Environmental Health and Safety plans to use its $1,800 to purchase a computer for PowerPoint/multimedia training presentations.

Windward Community College will buy tables and benches with its $1,500 grant to provide outdoor gathering sites for students.

• The Hawai'i State Chapter of the American Red Cross has been awarded a $5,000 grant from the Alexander & Baldwin Foundation to support its ongoing disaster relief and emergency preparedness programs. Over the past 14 years the foundation has contributed $100,000 to the agency.

The Red Cross of Hawai'i is a humanitarian organization, led by volunteers, that provides relief to victims of disaster, emergency communications, and helps people prevent, prepare for and respond to emergencies. All Red Cross assistance is free and is made possible by donations.

• Read Aloud America has received a grant of $5,000 from the G.N. Wilcox Trust to conduct the program at a public school this spring.

The trust, created in 1916 by philanthropist, businessman and state legislator George Norton Wilcox, supports a broad scope of services in Hawai'i, including programs in culture and the arts, education, health and the environment.

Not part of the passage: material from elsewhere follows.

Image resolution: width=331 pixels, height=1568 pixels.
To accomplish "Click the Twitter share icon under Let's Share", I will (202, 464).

The Read Aloud Program is a family literacy program designed to create communities of lifelong readers. RAP brings families together twice a month during one school semester to share the pleasure and enrichment of reading and reading along.

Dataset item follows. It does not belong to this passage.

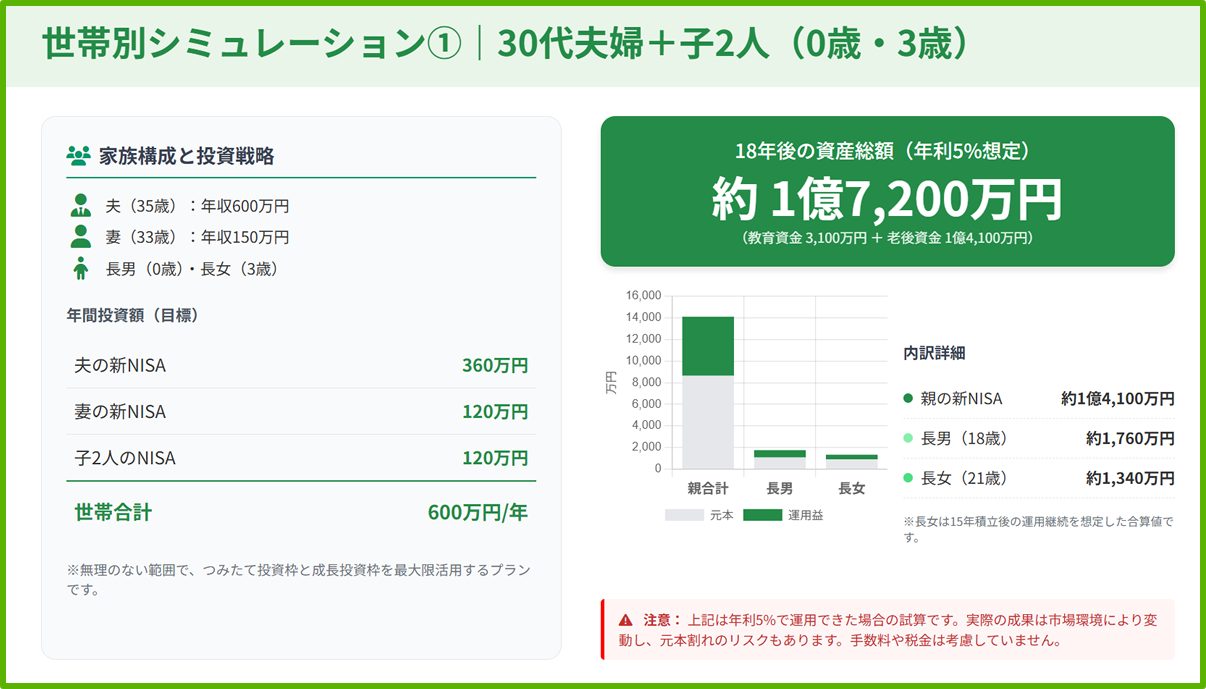Viewport: 1206px width, 689px height.
Task: Select the 子2人のNISA row
Action: (300, 458)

• The Mental Health Association in Hawai'i has received contributions and grants totaling $12,500 from the following organizations: Pfizer Inc., $4,000; AstraZeneca, $3,000 for their "InnerVIEW Hawai'i" newsletter; Hawaii Medical Service Association, $1,000; GlaxoSmithKline, $1,000; Servco Foundation, $1,000; and Pharmaceutical Research and Manufacturers of America, $2,500 for a primary-care depression screening roundtable.

The Mental Health Association in Hawai'i, an Aloha United Way agency, works through public education and community action to end the myths and misconceptions about mental illnesses and to improve mental health services in Hawai'i.